» Required action
Look below for the line with "Task: Click the 了承しました。 checkbox label" and the line with "You are a computer-use". Copy exactly those two lines and every line between, but not the pictures.

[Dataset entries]
####

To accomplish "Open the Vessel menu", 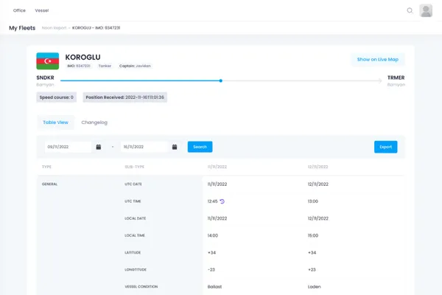I will click(42, 10).
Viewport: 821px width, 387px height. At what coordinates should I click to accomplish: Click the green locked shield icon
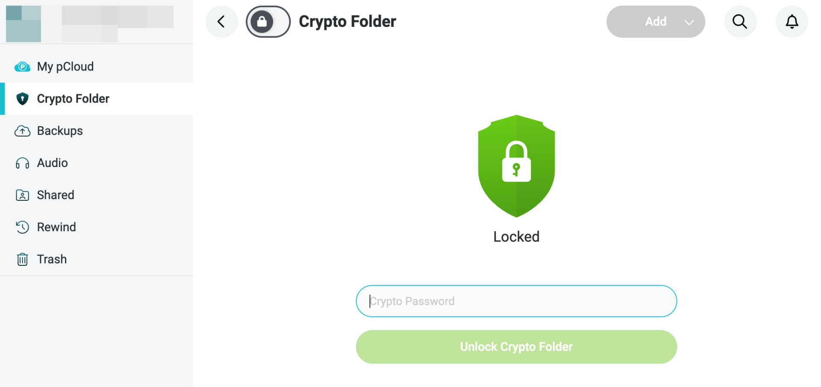coord(516,166)
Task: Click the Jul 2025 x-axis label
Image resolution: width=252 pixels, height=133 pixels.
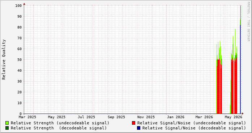Action: (x=86, y=117)
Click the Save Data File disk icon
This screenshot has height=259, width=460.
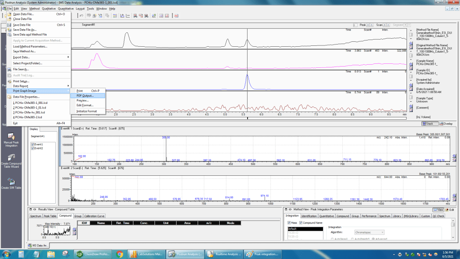pyautogui.click(x=9, y=25)
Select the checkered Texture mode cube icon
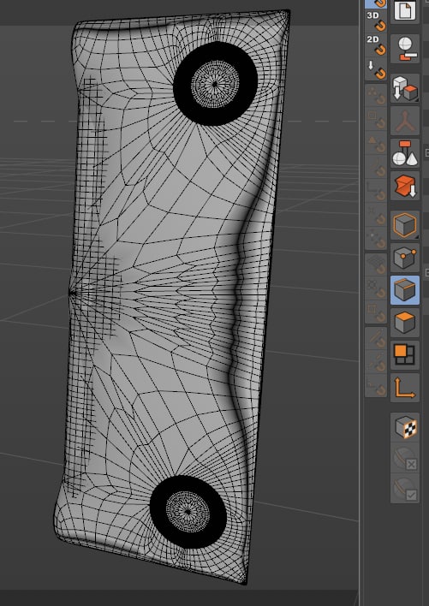Image resolution: width=429 pixels, height=606 pixels. click(x=405, y=427)
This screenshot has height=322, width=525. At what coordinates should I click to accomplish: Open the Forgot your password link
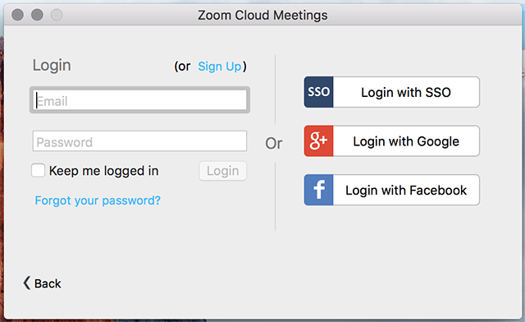click(x=98, y=200)
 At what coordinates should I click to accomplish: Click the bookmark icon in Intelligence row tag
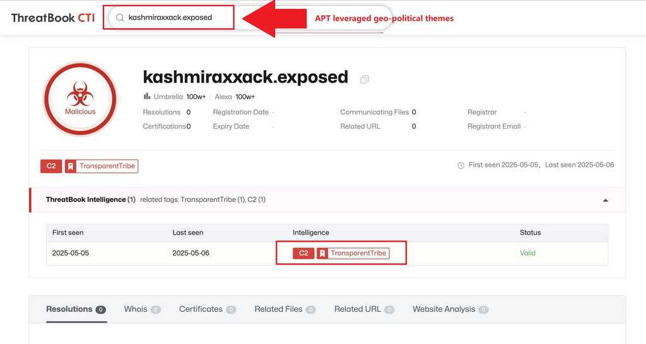pyautogui.click(x=322, y=253)
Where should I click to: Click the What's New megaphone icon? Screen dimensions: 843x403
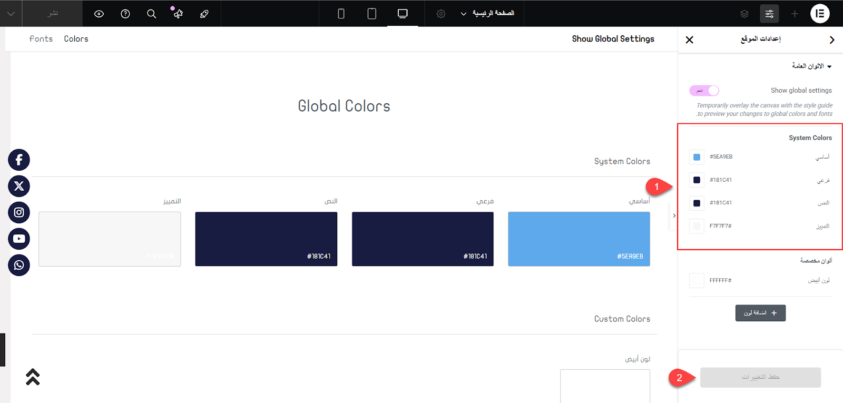[178, 13]
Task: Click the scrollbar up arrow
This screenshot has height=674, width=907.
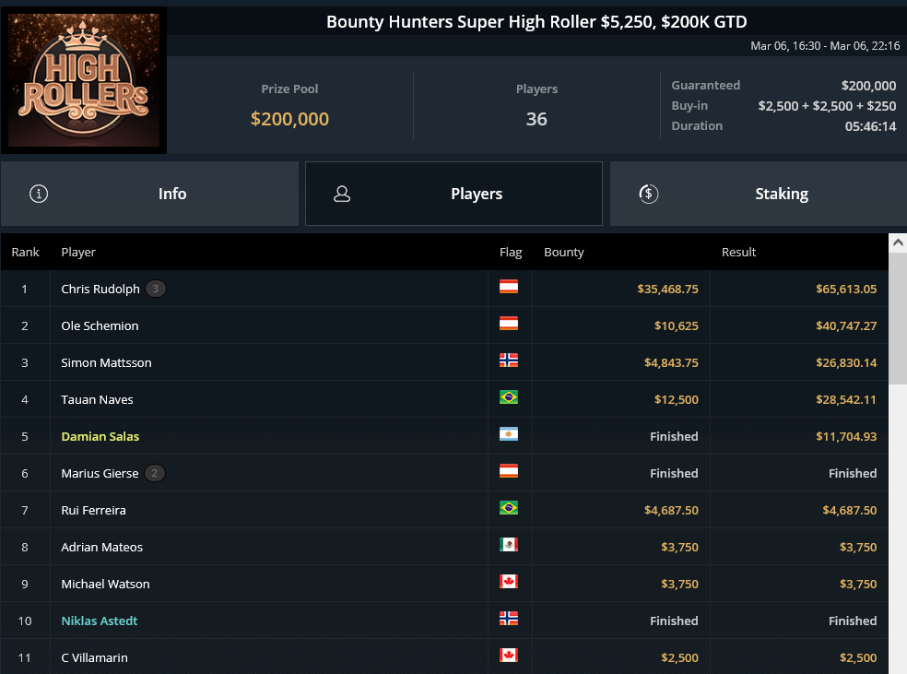Action: pos(899,242)

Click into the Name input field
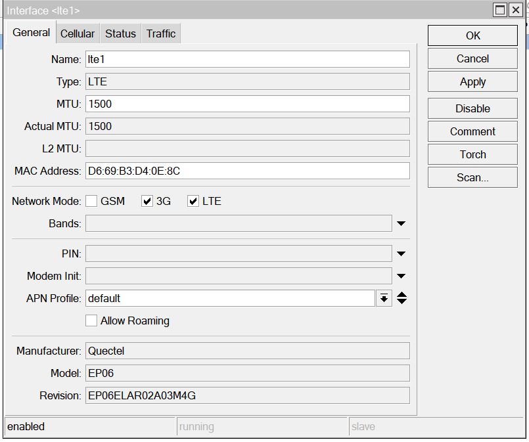247,59
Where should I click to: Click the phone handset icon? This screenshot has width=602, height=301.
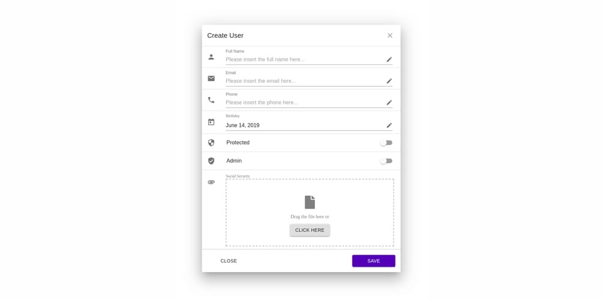pyautogui.click(x=211, y=100)
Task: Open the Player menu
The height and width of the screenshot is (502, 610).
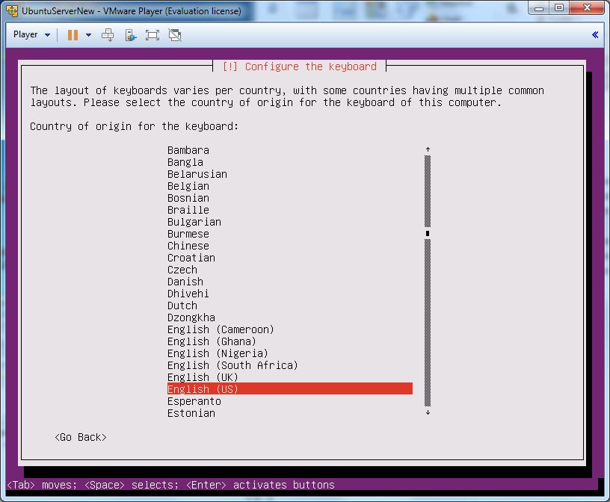Action: pyautogui.click(x=31, y=34)
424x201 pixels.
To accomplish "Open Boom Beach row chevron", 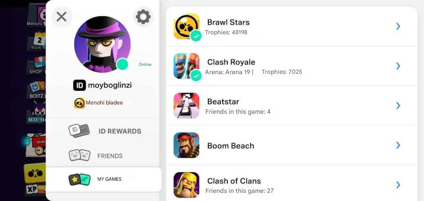I will click(x=398, y=145).
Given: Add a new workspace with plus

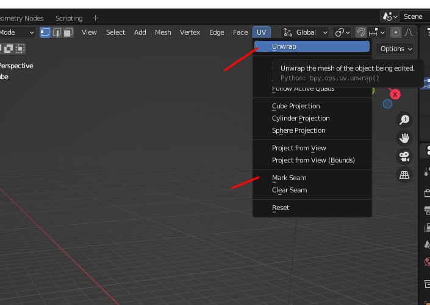Looking at the screenshot, I should click(x=95, y=18).
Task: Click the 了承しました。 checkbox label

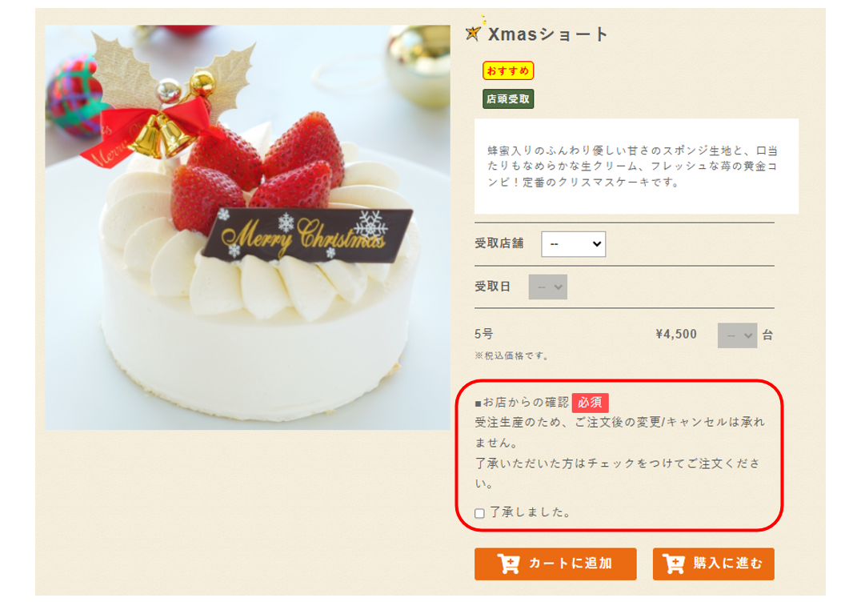Action: click(x=531, y=512)
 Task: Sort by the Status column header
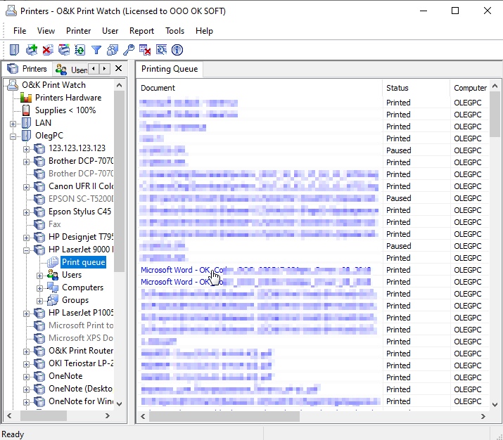click(x=397, y=88)
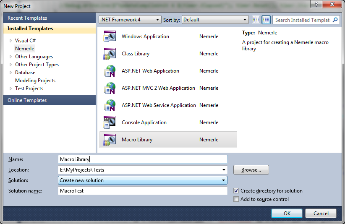345x224 pixels.
Task: Open the Recent Templates section
Action: [27, 18]
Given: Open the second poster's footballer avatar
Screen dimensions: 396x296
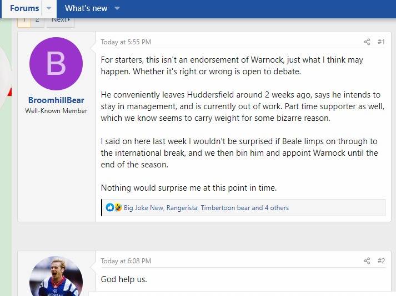Looking at the screenshot, I should tap(56, 277).
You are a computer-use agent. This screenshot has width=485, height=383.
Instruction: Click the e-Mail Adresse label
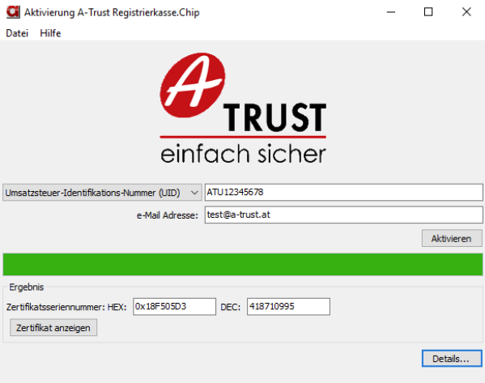[x=168, y=215]
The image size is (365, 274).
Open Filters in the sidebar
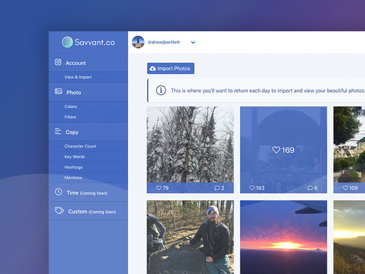click(x=70, y=117)
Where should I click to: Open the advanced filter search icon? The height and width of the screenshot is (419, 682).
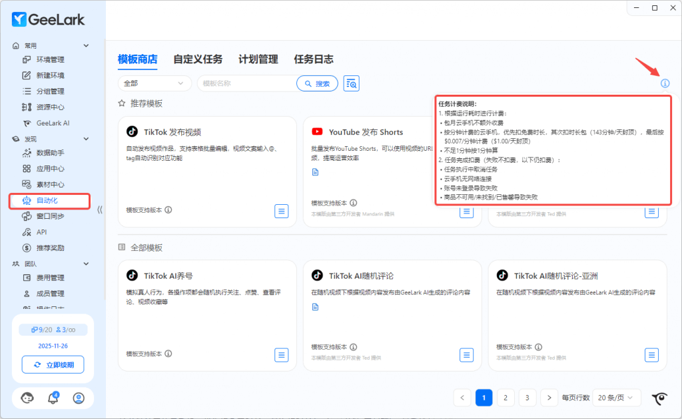coord(351,83)
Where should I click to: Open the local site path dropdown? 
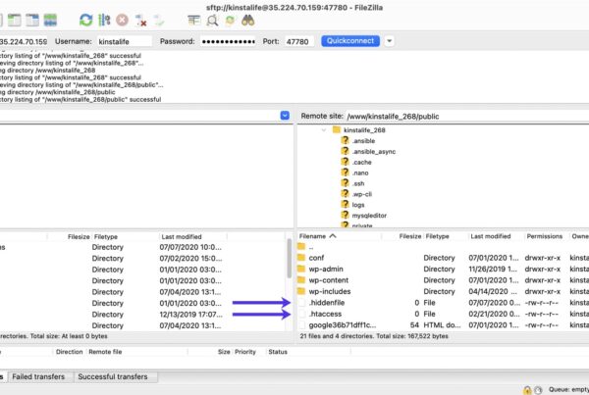tap(285, 115)
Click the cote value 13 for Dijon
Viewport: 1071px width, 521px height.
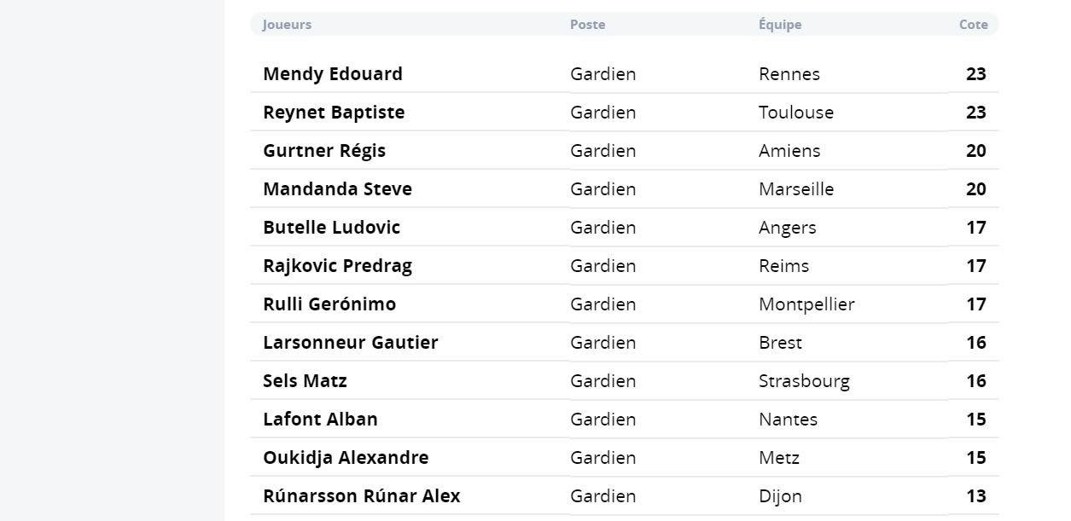point(975,496)
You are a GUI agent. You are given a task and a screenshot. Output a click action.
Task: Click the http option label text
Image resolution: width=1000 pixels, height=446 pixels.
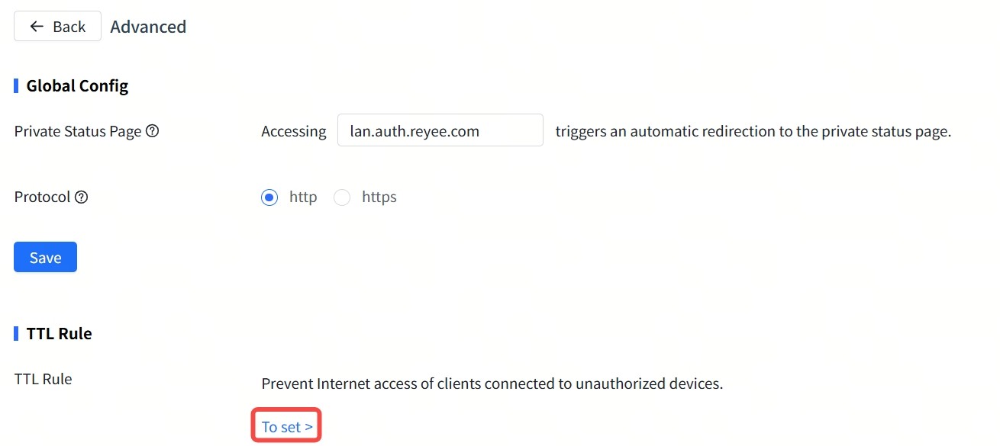(x=303, y=197)
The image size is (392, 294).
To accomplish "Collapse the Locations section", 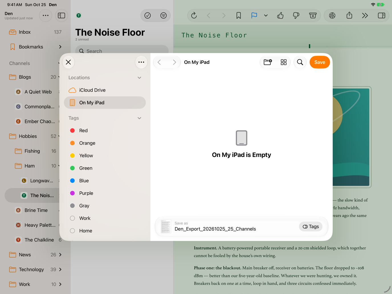I will pyautogui.click(x=139, y=77).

####

» Worked solution
Task: Click the 了承しました。 checkbox label

Action: click(x=531, y=512)
 Task: Sort by the Status column header
click(x=397, y=88)
345x224 pixels.
Task: Open the Recent Templates section
Action: [27, 18]
Given: Open the second poster's footballer avatar
Screen dimensions: 396x296
Looking at the screenshot, I should tap(56, 277).
You are a computer-use agent. This screenshot has width=485, height=383.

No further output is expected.